Cécile Kyenge, ancienne ministre de l’intégration originaire du Congo, devra se contenter d’un bouquet de fleur. Celui que lui a offert, en juillet 2013, le vice-président du Sénat Roberto Calderoli pour s’excuser de ce qu’il avait appelé « une mauvaise blague ». Les fleurs sont fanées, jetées et retournées à l’humus de la terre, mais la « blague » du vice-président du Sénat est toujours consultable sur internet.
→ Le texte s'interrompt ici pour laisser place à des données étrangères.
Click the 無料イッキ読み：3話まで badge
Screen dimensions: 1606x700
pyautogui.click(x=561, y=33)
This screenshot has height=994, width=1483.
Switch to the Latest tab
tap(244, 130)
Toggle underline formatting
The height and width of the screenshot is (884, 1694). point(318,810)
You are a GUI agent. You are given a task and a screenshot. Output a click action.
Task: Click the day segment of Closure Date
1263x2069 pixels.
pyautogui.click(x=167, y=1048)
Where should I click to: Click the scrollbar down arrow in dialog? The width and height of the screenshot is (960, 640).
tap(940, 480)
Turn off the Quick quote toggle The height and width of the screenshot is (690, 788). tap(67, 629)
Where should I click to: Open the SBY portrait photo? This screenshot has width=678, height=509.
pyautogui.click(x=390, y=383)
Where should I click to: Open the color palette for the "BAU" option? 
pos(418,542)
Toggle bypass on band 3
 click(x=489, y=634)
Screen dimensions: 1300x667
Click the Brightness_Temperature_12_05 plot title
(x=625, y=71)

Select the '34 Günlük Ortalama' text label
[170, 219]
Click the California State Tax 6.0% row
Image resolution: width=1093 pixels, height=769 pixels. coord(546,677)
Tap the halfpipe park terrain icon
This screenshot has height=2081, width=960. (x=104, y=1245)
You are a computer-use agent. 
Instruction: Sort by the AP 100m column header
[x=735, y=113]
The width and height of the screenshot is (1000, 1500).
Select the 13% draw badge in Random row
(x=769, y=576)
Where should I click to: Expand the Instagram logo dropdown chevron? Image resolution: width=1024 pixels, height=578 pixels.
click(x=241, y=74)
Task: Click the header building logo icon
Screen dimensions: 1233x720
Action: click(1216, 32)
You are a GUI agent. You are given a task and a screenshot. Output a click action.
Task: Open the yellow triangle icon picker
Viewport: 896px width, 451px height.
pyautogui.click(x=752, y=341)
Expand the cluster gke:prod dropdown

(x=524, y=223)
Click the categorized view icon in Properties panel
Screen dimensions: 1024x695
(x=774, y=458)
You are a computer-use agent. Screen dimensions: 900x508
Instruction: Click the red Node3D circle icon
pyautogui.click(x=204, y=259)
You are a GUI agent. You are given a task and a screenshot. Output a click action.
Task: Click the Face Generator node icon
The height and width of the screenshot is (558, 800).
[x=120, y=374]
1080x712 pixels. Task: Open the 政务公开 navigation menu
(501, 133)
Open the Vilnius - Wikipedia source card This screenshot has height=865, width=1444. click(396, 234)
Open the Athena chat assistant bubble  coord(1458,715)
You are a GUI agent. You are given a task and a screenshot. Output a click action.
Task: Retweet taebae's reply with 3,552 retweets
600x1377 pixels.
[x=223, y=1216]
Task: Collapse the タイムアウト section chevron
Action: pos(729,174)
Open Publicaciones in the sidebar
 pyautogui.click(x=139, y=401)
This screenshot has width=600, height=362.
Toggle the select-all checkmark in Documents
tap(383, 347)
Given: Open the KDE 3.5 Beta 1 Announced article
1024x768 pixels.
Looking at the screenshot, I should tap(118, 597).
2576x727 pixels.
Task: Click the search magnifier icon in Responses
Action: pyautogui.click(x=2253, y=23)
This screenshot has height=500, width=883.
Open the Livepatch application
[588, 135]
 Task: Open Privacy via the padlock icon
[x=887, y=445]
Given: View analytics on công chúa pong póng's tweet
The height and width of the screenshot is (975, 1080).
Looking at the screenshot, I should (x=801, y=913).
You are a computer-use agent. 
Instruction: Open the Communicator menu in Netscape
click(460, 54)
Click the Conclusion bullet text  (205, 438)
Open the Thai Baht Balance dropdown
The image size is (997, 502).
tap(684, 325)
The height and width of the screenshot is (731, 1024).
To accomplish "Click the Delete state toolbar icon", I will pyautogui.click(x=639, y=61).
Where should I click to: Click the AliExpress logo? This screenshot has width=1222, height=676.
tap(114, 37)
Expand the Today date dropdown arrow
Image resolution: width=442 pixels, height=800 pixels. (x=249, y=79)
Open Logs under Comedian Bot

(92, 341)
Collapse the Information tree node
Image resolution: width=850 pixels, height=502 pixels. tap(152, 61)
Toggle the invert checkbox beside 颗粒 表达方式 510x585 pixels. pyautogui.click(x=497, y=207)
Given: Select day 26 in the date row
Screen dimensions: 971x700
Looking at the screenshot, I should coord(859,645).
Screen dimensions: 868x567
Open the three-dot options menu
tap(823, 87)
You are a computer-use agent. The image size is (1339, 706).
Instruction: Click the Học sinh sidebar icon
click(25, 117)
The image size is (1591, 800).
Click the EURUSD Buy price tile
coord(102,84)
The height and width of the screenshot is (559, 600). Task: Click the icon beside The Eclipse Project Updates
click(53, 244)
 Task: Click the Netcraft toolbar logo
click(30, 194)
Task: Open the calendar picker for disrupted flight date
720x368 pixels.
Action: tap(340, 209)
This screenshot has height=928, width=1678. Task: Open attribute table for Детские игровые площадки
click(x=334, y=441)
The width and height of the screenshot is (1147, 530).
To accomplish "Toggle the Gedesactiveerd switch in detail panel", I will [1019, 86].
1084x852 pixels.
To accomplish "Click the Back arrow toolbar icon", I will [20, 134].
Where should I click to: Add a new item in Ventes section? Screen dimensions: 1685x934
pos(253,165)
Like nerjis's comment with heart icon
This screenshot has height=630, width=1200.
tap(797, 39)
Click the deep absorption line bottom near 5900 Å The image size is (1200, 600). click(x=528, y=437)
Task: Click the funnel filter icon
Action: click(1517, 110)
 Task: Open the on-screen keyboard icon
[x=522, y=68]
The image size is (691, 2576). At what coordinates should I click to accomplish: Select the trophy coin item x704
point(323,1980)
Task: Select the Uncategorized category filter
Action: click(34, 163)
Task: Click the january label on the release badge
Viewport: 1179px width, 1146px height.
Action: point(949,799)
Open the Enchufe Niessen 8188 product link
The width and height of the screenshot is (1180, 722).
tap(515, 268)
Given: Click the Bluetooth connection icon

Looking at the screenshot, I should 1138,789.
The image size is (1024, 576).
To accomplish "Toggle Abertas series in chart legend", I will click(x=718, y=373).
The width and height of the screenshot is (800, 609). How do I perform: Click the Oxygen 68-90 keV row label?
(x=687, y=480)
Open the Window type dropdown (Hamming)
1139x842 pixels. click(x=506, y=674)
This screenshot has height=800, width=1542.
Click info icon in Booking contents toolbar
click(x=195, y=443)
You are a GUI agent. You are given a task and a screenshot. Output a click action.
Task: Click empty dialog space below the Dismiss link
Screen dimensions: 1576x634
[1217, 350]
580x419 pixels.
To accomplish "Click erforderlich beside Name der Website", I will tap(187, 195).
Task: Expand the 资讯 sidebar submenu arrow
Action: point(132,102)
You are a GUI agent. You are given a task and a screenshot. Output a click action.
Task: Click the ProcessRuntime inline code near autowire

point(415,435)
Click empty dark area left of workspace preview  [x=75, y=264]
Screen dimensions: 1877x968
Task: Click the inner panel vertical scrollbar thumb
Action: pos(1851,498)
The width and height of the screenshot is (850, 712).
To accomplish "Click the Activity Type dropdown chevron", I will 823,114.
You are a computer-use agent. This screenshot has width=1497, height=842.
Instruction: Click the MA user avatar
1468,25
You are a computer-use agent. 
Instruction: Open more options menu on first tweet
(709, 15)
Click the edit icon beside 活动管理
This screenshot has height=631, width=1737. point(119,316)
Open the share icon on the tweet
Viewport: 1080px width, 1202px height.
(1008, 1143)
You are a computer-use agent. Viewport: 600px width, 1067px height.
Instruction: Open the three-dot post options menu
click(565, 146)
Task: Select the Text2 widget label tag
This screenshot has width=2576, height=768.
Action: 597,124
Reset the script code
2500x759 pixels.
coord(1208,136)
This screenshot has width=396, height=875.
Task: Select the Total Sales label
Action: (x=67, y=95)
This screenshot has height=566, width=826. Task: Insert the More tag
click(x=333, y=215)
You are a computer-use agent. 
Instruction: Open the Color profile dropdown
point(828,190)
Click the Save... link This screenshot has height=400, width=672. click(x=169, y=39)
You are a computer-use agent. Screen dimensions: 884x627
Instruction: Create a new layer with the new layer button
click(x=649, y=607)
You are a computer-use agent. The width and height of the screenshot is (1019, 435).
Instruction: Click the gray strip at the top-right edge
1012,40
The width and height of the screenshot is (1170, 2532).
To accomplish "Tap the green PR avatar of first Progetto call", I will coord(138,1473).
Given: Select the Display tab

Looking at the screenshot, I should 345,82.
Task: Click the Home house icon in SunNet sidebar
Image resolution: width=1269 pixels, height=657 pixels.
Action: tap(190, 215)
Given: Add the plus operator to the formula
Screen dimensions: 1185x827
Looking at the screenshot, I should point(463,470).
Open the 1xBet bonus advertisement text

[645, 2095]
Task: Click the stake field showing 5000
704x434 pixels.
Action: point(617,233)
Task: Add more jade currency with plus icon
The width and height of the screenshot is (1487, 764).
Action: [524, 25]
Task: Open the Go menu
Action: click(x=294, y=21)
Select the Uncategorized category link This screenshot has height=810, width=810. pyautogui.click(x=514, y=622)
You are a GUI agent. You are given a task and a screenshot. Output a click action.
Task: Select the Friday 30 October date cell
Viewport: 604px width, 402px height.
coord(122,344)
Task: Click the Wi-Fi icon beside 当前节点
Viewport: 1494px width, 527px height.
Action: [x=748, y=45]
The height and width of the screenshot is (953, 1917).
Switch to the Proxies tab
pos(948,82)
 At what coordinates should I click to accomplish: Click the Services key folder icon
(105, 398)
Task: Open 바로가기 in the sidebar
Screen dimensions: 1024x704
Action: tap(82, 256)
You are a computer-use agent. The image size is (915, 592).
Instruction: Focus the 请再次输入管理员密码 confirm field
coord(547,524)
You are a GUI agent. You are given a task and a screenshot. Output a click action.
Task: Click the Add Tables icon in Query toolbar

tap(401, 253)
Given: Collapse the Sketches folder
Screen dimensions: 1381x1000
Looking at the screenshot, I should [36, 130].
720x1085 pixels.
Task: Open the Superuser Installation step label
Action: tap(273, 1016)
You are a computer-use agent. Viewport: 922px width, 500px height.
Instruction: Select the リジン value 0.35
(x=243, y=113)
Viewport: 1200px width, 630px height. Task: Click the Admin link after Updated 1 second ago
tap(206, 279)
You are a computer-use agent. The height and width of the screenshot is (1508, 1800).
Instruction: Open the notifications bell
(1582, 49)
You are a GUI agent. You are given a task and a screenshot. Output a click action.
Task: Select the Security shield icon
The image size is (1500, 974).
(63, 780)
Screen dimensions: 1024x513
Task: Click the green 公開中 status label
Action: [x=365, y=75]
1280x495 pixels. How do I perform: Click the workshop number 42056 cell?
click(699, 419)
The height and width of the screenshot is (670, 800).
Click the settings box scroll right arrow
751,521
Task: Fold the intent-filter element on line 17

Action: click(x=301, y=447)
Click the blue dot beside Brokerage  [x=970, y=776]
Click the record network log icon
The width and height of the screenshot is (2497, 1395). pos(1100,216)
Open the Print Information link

Voici ce qu’il avait déclaré quelques jours plus tôt lors d’un meeting de son parti, la Ligue du Nord : « Cécile Kyenge fait bien d’être ministre, mais peut-être devrait-elle le faire dans son pays. Je me console quand je surfe sur Internet et que je vois les photos du gouvernement. J’aime les animaux, mais quand je vois les images de Kyenge, je ne peux m’empêcher de penser à des ressemblances avec un orang-outan, même si je ne dis pas qu’elle en soit un ».
Cécile Kyenge, première ministre noire d’Italie, a pardonné. Mais la justice, saisie pour « diffamation » et « incitation à la haine raciale », a continué son travail jusqu’à demander, mercredi 16 septembre 2015, la levée de l’immunité parlementaire du sénateur afin de pouvoir le poursuivre. Une requête très rarement suivie d’effet. Et que croyez-vous qu’il arriva ? Par 126 voix contre - dont certains élus du Parti Démocrate, la formation de Cécile Kyenge - les pairs de Roberto Calderoli ont refusé qu’il soit relevé de son mandat.
Ils n’ont voulu voir dans sa « bonne blague » que l’expression d’une opinion professée dans l’exercice et le confort de ses fonctions. Les poursuites à son encontre sont désormais bloquées. Pour des raisons de procédure, l’accusation de « diffamation » est également tombée. Rappelons qu’en 2006, Roberto Calderoli avait dû démissionner du gouvernement Berlusconi après s’être exhibé avec un tee-shirt anti-islam, provoquant un début d’émeute devant le consulat d’Italie à Benghazi. Un récidiviste ? Non, un humoriste !
Devenue député européen, Cécile Kyenge a confié toute son amertume à son compte Facebook : « Le message de ce vote souligne l’irresponsabilité de la politique et que rien n’empêche l’usage de paroles qui enveniment la société en semant la haine raciale. Il ne s’agit pas d’une affaire personnelle. C’est une question de principe, parce que le message que les institutions envoient à nos jeunes est dévastateur ».
Selon les derniers sondages, la Ligue du Nord, alliée au Front national dont elle a fait son modèle, est devenue le premier parti de la droite italienne. Ses intentions de vote se situent aux alentours de 15%.